As the Church we need to emerge ourselves with reality as it presents itself, we can do no less. We need to work for justice and the common good, we need to take the concepts of charity and hospitality, which are divine concepts seriously, we need to redouble our efforts to do the 'dirty work of holiness,' just like Peter and Paul, just like our patron saint St. Laurence.  We need to be people of reconciliation and forgiveness, we need to be humble, we need to be as Christ, for that is what it really means to stand in the Apostolic Tradition.

And, we need to be inspired by the likes of Peter and Paul. We need to be inspired yes by their heroism leading to their martyrdom, but above all we need to be inspired and encouraged by their sheer human fallibility.

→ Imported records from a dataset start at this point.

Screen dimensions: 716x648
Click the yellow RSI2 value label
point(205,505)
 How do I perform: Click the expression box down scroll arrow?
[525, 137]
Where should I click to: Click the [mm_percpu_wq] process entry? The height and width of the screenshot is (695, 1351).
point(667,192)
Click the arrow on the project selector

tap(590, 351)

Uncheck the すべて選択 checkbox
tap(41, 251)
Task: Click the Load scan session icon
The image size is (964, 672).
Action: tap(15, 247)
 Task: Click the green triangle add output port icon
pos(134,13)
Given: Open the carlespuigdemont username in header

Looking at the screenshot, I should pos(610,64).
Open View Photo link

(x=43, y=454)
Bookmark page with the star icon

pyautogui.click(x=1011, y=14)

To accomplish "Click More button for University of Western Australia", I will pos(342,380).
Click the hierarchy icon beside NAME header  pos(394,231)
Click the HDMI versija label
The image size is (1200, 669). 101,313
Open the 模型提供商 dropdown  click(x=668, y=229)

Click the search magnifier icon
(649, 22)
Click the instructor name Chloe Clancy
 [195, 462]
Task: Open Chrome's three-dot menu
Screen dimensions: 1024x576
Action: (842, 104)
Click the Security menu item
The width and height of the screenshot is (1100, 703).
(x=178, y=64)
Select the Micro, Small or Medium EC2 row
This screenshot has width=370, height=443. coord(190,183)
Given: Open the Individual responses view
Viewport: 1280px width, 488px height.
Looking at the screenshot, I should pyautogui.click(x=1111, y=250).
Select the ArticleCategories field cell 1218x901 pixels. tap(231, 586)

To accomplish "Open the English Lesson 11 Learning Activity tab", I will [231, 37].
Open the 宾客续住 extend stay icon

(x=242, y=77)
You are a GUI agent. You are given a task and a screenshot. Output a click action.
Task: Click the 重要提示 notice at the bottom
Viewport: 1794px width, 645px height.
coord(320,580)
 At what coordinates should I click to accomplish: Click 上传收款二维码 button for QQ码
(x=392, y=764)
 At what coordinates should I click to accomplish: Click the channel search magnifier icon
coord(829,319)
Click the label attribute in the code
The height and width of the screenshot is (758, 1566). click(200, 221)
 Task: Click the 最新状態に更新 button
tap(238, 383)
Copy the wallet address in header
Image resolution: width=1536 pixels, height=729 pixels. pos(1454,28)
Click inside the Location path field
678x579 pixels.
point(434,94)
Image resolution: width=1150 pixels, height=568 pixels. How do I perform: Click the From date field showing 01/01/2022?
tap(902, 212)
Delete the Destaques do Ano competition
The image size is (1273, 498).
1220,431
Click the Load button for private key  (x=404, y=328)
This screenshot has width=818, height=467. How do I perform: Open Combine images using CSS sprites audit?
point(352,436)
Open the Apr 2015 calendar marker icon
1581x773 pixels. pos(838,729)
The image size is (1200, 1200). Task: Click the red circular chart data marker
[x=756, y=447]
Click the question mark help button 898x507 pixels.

God shows his strength when we allow ourselves to be weak and when we own our fallibility. Its when we regard ourselves as strong that we become a problem to God.

They didn't always get it right, they weren't perfect, far from it, we know that from Scripture.  But they had faith and they kept going to the end. So can we and we must if we want to stand in the apostolic tradition and play our role in growing the legacy, so that with St. Paul we too can say 'to him be the glory for ever and ever,' Amen.